Add LR scheduler to PPO recipe #2064

SalmanMohammadi · 2024-11-25T14:04:52Z

No description provided.

Seoley · 2025-02-18T14:29:22Z

I attempted to solve this issue and made some modifications to ppo_full_finetune_single_device.py I would like to verify whether my code is working correctly.

To ensure this, do I only need to pass the three tests (Unit test, Recipe test, Regression test)? If there are any additional steps I should take, I would appreciate your guidance on contributing to this issue.

Thanks in advance!

pbontrager · 2025-02-18T16:34:11Z

Thank you for taking this on! You can push a draft PR and share it here so we can give better feedback. Ideally your changes should look similar to the LR scheduler solution in SFT single device. For testing you should match any tests that exist for it for the SFT version and include a sample run with it and show a similar or better loss curve than with it turned off.

Seoley · 2025-02-19T02:50:36Z

@pbontrager Thank you for your advice!
I followed the procedures you suggested. I used A100 because the Mistral PPO recipe recommended it to validate, but I encountered the following issue.

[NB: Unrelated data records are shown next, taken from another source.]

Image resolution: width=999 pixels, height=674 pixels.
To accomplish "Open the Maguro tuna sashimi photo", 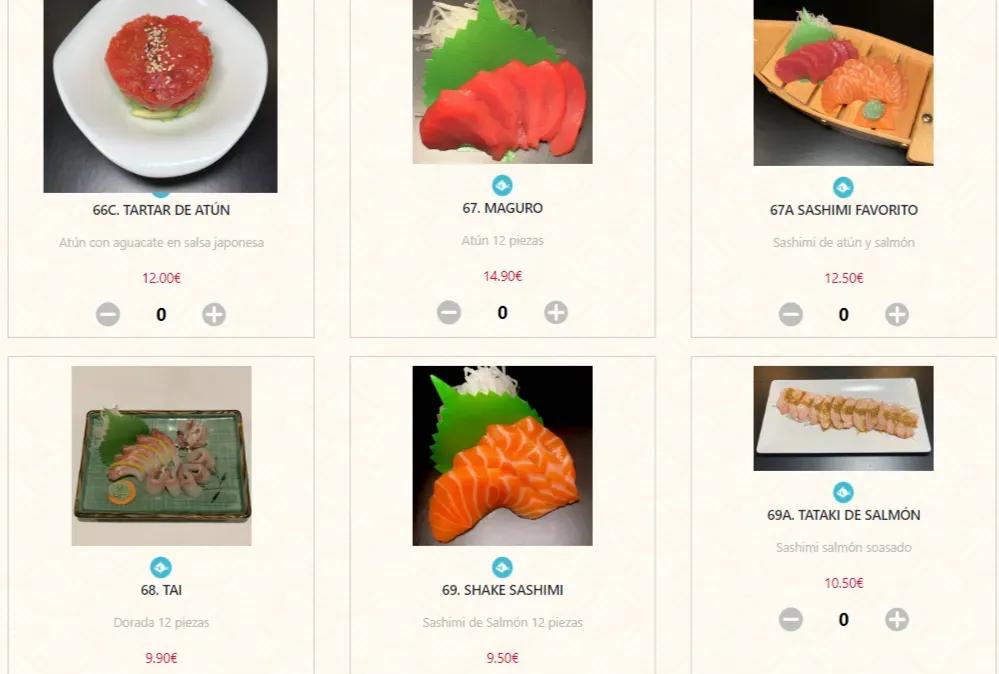I will coord(502,82).
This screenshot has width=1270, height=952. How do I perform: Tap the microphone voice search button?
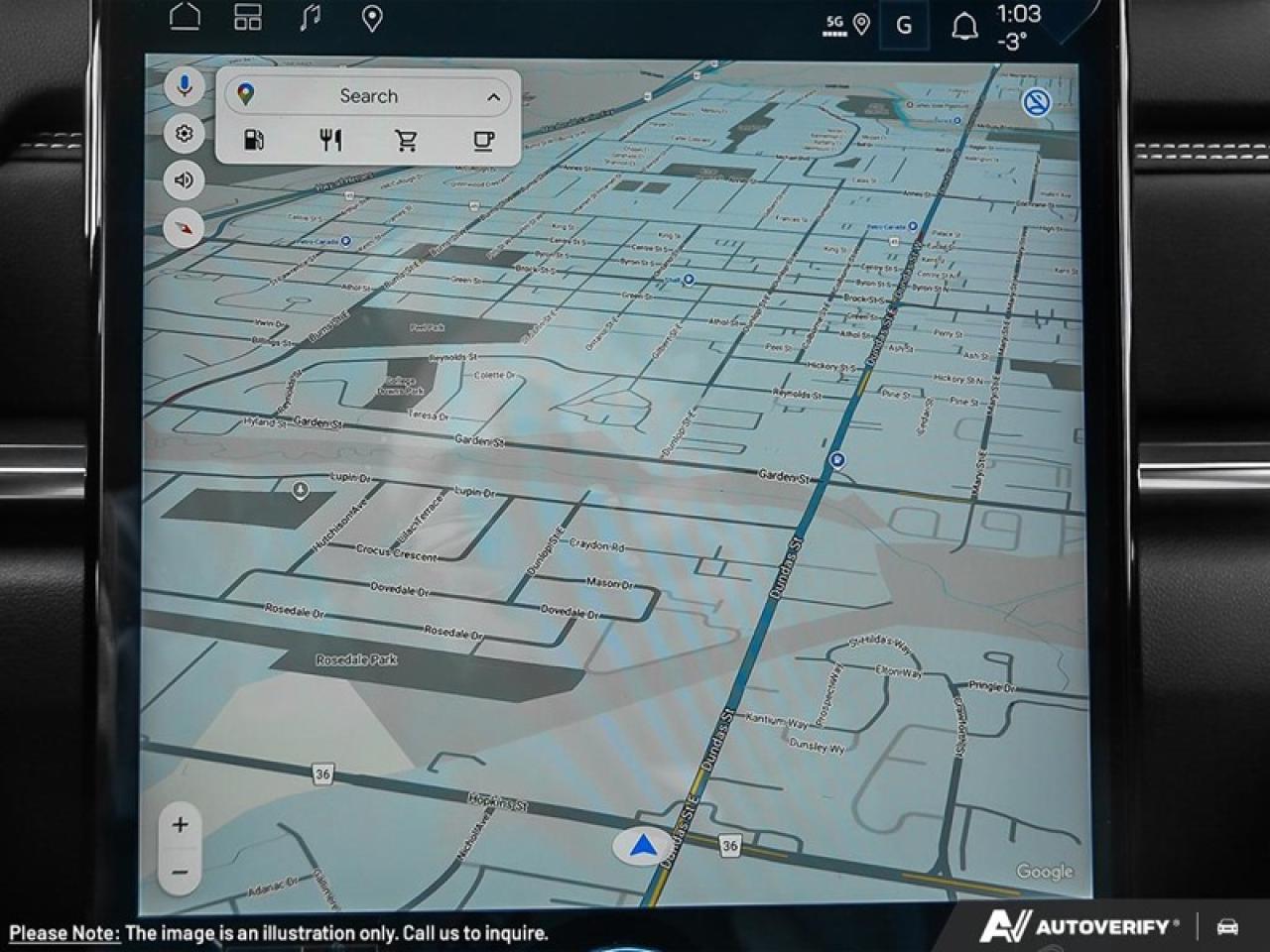tap(184, 87)
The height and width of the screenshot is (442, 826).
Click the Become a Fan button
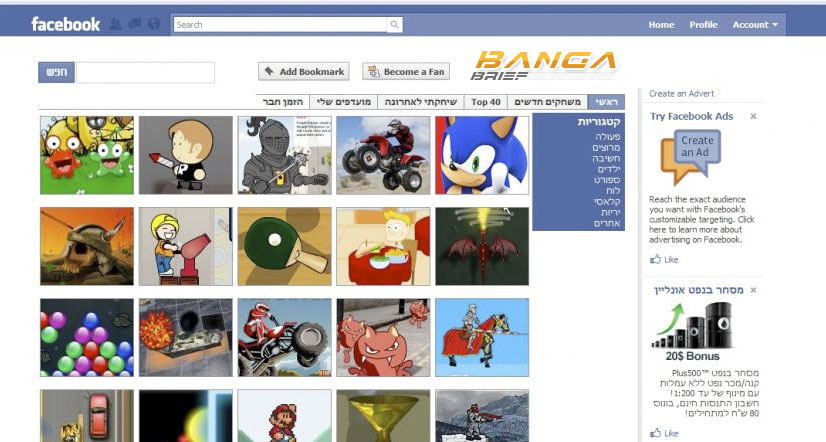pos(406,72)
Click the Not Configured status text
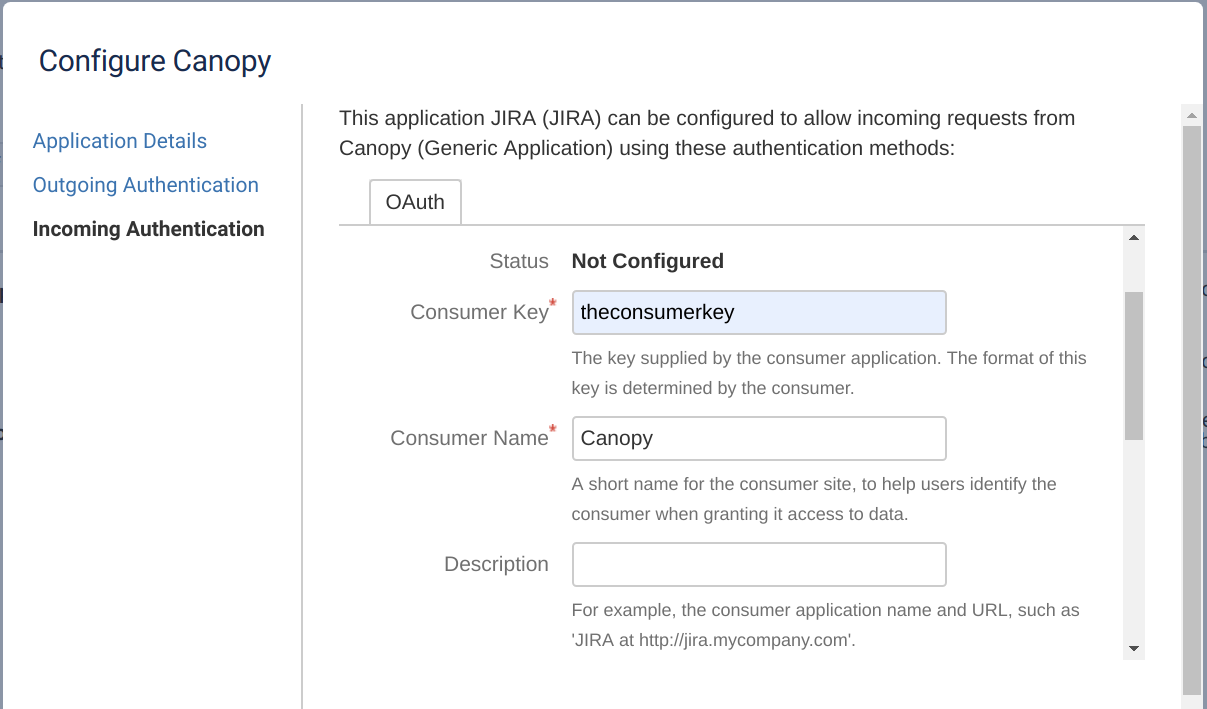 pos(647,261)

  File "/root/torchtune/recipes/ppo_full_finetune_single_device.py", line 1277, in recipe_main
    recipe.train()
  File "/root/torchtune/recipes/ppo_full_finetune_single_device.py", line 1007, in train
    trajectory = self.generate_trajectory_batched(batch)
  File "/root/torchtune/recipes/ppo_full_finetune_single_device.py", line 967, in generate_trajectory_batched
    trajectories.append(self.generate_trajectory(batch_input_ids))
  File "/root/torchtune/recipes/ppo_full_finetune_single_device.py", line 843, in generate_trajectory
    with self.cache_ctx_manager(self.enable_kv_cache):
  File "/usr/lib/python3.10/contextlib.py", line 135, in __enter__
    return next(self.gen)
  File "/root/torchtune/torchtune/modules/common_utils.py", line 389, in local_kv_cache
    model.setup_caches(
  File "/root/torchtune/torchtune/modules/transformer.py", line 441, in setup_caches
    layer.setup_caches(
  File "/root/torchtune/torchtune/modules/transformer.py", line 62, in setup_caches
    self.attn.setup_cache(batch_size, dtype, max_seq_len=decoder_max_seq_len)
  File "/root/torchtune/torchtune/modules/attention.py", line 165, in setup_cache
    self.kv_cache = KVCache(
  File "/root/torchtune/torchtune/modules/kv_cache.py", line 39, in __init__
    "v_cache", torch.zeros(cache_shape, dtype=dtype), persistent=False
  File "/usr/local/lib/python3.10/dist-packages/torch/utils/_device.py", line 106, in __torch_function__
    return func(*args, **kwargs)
torch.OutOfMemoryError: CUDA out of memory. Tried to allocate 4.01 GiB. GPU 0 has a total capacity of 79.14 GiB of which 2.59 GiB is free. Process 558874 has 76.54 GiB memory in use. Of the allocated memory 75.51 GiB is allocated by PyTorch, and 569.34 MiB is reserved by PyTorch but unallocated. If reserved but unallocated memory is large try setting PYTORCH_CUDA_ALLOC_CONF=expandable_segments:True to avoid fragmentation.  See documentation for Memory Management  (https://pytorch.org/docs/stable/notes/cuda.html#environment-variables)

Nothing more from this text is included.